▶

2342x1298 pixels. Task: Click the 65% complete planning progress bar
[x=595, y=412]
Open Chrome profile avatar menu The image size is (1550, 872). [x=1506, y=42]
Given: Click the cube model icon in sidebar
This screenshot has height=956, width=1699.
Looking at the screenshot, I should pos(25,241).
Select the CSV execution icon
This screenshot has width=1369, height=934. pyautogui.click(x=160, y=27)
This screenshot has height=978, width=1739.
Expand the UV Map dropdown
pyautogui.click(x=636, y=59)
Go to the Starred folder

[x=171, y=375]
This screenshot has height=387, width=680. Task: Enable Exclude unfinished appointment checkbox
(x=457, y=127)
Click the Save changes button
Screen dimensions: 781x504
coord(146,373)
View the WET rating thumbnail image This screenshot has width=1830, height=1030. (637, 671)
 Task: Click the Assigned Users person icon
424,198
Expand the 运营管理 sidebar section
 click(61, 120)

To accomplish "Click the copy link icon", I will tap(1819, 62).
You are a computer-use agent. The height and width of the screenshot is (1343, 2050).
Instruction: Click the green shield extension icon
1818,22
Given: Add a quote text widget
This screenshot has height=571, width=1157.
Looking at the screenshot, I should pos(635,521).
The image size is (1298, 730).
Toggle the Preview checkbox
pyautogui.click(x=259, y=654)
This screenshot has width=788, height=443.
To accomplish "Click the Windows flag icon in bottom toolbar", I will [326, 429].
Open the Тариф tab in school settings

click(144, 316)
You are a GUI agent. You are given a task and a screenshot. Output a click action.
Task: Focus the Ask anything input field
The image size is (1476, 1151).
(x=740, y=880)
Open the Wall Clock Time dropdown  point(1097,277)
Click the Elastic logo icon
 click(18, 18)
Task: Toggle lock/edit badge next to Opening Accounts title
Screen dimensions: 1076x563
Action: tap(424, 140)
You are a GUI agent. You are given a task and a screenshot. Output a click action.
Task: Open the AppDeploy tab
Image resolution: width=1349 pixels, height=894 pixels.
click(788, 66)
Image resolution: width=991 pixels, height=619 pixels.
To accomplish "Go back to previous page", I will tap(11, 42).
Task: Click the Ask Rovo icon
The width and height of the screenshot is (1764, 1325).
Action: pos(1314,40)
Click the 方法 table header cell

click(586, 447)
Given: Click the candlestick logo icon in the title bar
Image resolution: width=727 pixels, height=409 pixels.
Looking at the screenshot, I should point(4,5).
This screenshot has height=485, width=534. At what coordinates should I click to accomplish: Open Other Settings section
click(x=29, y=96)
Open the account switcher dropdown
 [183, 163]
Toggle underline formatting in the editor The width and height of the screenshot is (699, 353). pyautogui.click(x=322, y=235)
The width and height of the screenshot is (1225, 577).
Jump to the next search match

◀

What you should do — Copy exactly the lines above, from the one containing "Open the account switcher dropdown" through the very last line.

Written answer —
Open the account switcher dropdown
 [183, 163]
Toggle underline formatting in the editor The width and height of the screenshot is (699, 353). pyautogui.click(x=322, y=235)
The width and height of the screenshot is (1225, 577).
Jump to the next search match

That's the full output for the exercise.